• _Task_
Pull out the lines from the one containing "Click the left-pointing" through the final line of the listing below and repeat them exactly. Leave the pictures behind.

• _Provided records_
------------------------
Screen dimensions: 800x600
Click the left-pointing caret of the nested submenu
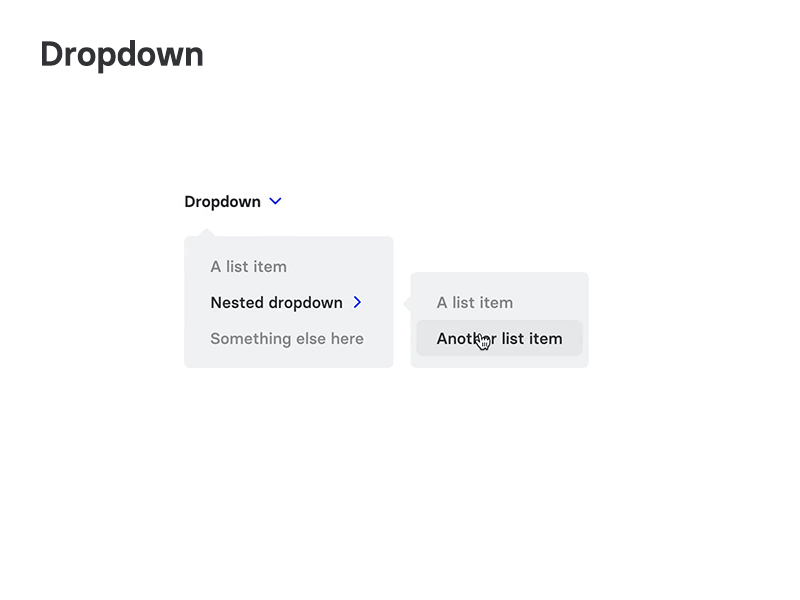pyautogui.click(x=407, y=302)
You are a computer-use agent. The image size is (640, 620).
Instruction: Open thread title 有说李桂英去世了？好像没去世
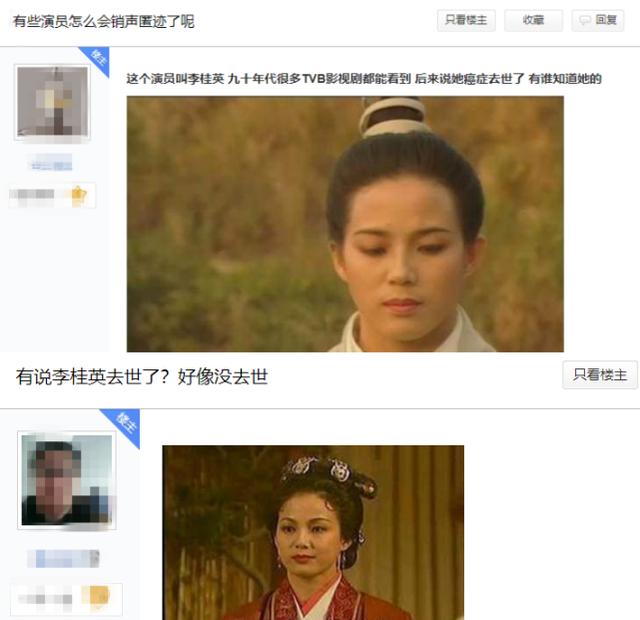pyautogui.click(x=142, y=376)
------------------------
• _Task solution_
Click the left-pointing caret of the nested submenu
pyautogui.click(x=407, y=302)
You are a computer-use agent. The image size is (640, 620).
Instruction: Open thread title 有说李桂英去世了？好像没去世
pyautogui.click(x=142, y=376)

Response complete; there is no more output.